[Stored data]
§
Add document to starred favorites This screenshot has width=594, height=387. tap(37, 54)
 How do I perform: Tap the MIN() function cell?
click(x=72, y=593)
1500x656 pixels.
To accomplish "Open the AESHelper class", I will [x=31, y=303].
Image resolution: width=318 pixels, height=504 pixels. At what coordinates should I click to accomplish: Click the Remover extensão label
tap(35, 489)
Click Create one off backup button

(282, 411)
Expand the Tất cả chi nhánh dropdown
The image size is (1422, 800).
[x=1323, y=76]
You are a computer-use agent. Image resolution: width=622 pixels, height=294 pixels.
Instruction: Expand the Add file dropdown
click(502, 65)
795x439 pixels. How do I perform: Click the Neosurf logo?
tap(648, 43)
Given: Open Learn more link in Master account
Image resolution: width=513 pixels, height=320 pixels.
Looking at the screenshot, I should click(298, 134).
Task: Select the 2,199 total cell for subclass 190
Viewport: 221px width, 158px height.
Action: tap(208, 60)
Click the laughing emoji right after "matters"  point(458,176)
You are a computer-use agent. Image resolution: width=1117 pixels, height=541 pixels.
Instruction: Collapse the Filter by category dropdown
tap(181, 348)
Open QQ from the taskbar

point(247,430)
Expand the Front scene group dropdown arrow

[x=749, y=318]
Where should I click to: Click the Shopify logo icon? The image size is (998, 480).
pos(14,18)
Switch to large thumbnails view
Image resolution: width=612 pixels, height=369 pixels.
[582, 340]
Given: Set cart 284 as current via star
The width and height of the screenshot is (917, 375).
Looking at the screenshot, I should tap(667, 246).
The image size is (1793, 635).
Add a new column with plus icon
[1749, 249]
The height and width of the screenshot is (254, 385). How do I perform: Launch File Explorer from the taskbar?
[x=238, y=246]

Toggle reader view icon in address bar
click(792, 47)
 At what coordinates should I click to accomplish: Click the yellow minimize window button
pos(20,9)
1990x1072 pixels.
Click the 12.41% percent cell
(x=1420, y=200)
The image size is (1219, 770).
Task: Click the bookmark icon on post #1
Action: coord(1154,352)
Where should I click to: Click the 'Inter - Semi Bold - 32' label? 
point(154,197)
§
* Action item
Please restate every line of the records exactly.

* Response area
Add document to starred favorites This screenshot has width=594, height=387. tap(37, 54)
 How do I perform: Tap the MIN() function cell?
click(x=72, y=593)
1500x656 pixels.
To accomplish "Open the AESHelper class", I will [x=31, y=303].
Image resolution: width=318 pixels, height=504 pixels. At what coordinates should I click to accomplish: Click the Remover extensão label
tap(35, 489)
Click Create one off backup button

(282, 411)
Expand the Tất cả chi nhánh dropdown
The image size is (1422, 800).
[x=1323, y=76]
You are a computer-use agent. Image resolution: width=622 pixels, height=294 pixels.
Instruction: Expand the Add file dropdown
click(502, 65)
795x439 pixels. How do I perform: Click the Neosurf logo?
tap(648, 43)
Given: Open Learn more link in Master account
Image resolution: width=513 pixels, height=320 pixels.
Looking at the screenshot, I should click(298, 134).
Task: Select the 2,199 total cell for subclass 190
Viewport: 221px width, 158px height.
Action: tap(208, 60)
Click the laughing emoji right after "matters"  point(458,176)
You are a computer-use agent. Image resolution: width=1117 pixels, height=541 pixels.
Instruction: Collapse the Filter by category dropdown
tap(181, 348)
Open QQ from the taskbar

point(247,430)
Expand the Front scene group dropdown arrow

[x=749, y=318]
Where should I click to: Click the Shopify logo icon? The image size is (998, 480).
pos(14,18)
Switch to large thumbnails view
Image resolution: width=612 pixels, height=369 pixels.
[582, 340]
Given: Set cart 284 as current via star
The width and height of the screenshot is (917, 375).
Looking at the screenshot, I should tap(667, 246).
The image size is (1793, 635).
Add a new column with plus icon
[1749, 249]
The height and width of the screenshot is (254, 385). How do I perform: Launch File Explorer from the taskbar?
[x=238, y=246]

Toggle reader view icon in address bar
click(792, 47)
 At what coordinates should I click to accomplish: Click the yellow minimize window button
pos(20,9)
1990x1072 pixels.
Click the 12.41% percent cell
(x=1420, y=200)
The image size is (1219, 770).
Task: Click the bookmark icon on post #1
Action: coord(1154,352)
Where should I click to: Click the 'Inter - Semi Bold - 32' label? 
point(154,197)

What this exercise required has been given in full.